Derivation and validation of gray-box models to estimate noninvasive in-vivo percentage glycated hemoglobin using digital volume pulse waveform

• Published in: Scientific reports Vol. 11; no. 1; p. 12169
• Main Authors: Hossain, Shifat, Gupta, Shantanu Sen, Kwon, Tae-Ho, Kim, Ki-Doo
• Format: Journal Article
• Language: English
• Published: London Nature Publishing Group UK 09.06.2021; Nature Publishing Group; Nature Portfolio
• Subjects: 639/624/1107/510; 692/699/2743/137/773; 692/700/139/1735; Blood; Blood levels; Coefficient of variation; Diabetes mellitus; Hemoglobin; Humanities and Social Sciences; multidisciplinary; Oxygenation; Physiology; Science; Science (multidisciplinary)
• ISSN: 2045-2322; 2045-2322
• DOI: 10.1038/s41598-021-91527-2

Glycated hemoglobin and blood oxygenation are the two most important factors for monitoring a patient’s average blood glucose and blood oxygen levels.

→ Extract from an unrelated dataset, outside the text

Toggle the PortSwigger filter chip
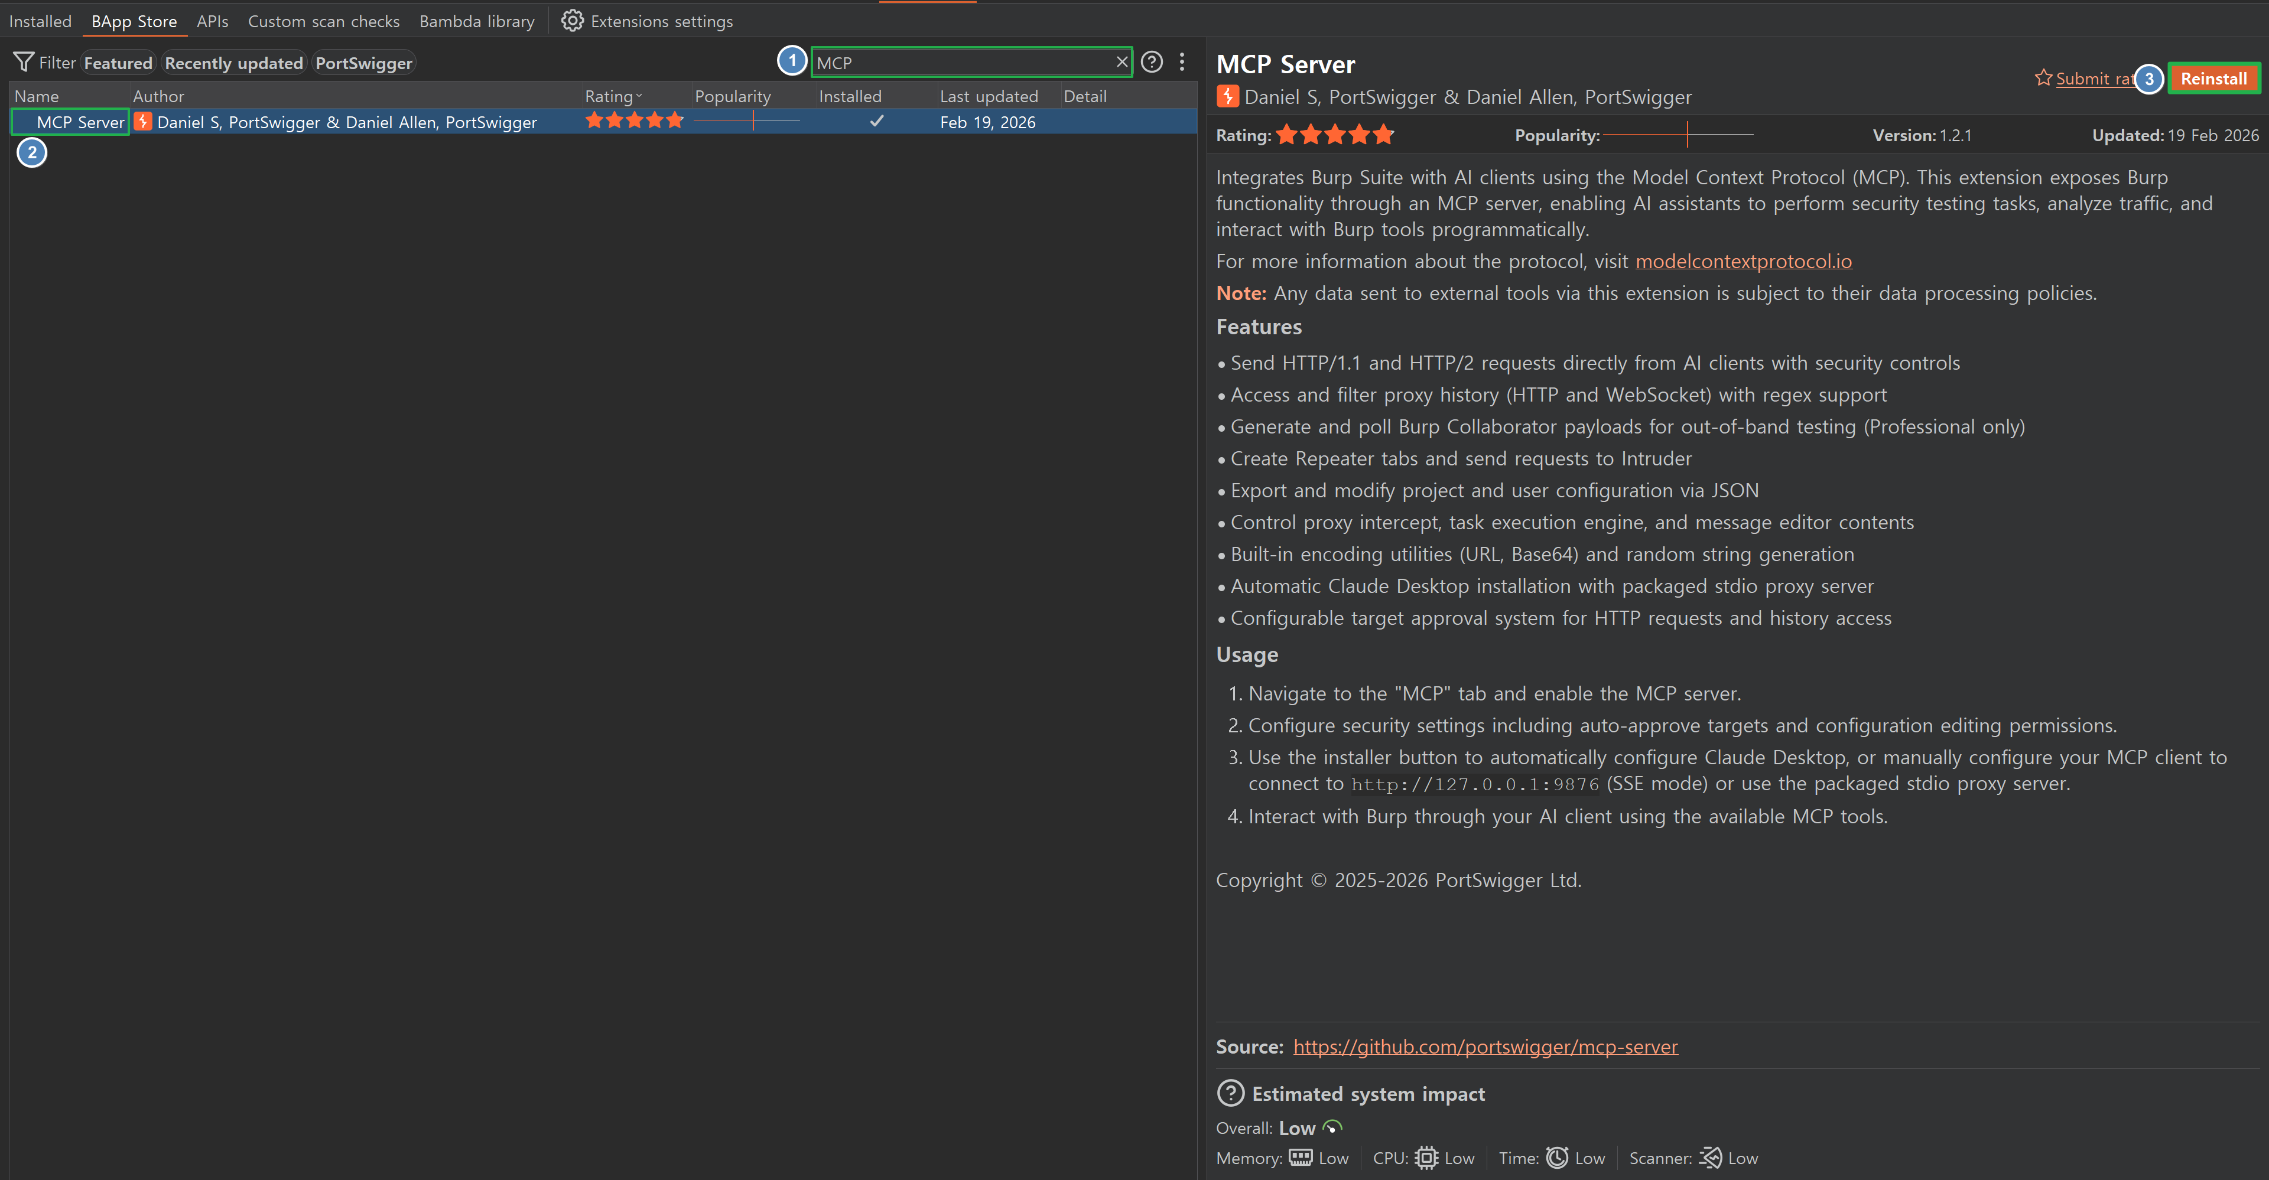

Digital volume pulse acquisition is a convenient method, even for a person with no previous training or experience, can be utilized to estimate the two abovementioned physiological parameters. The physiological basis assumptions are utilized to develop two-finger models for estimating the percent glycated hemoglobin and blood oxygenation levels. The first model consists of a blood-vessel-only hypothesis, whereas the second model is based on a whole-finger model system. The two gray-box systems were validated on diabetic and nondiabetic patients. The mean absolute errors for the percent glycated hemoglobin (%HbA1c) and percent oxygen saturation (%SpO 2 ) were 0.375 and 1.676 for the blood-vessel model and 0.271 and 1.395 for the whole-finger model, respectively. The repeatability analysis indicated that these models resulted in a mean percent coefficient of variation (%CV) of 2.08% and 1.74% for %HbA1c and 0.54% and 0.49% for %SpO 2 in the respective models. Herein, both models exhibited similar performances (HbA1c estimation Pearson’s R values were 0.92 and 0.96, respectively), despite the model assumptions differing greatly. The bias values in the Bland–Altman analysis for both models were – 0.03 ± 0.458 and – 0.063 ± 0.326 for HbA1c estimation, and 0.178 ± 2.002 and – 0.246 ± 1.69 for SpO2 estimation, respectively. Both models have a very high potential for use in real-world scenarios. The whole-finger model with a lower standard deviation in bias and higher Pearson’s R value performs better in terms of higher precision and accuracy than the blood-vessel model.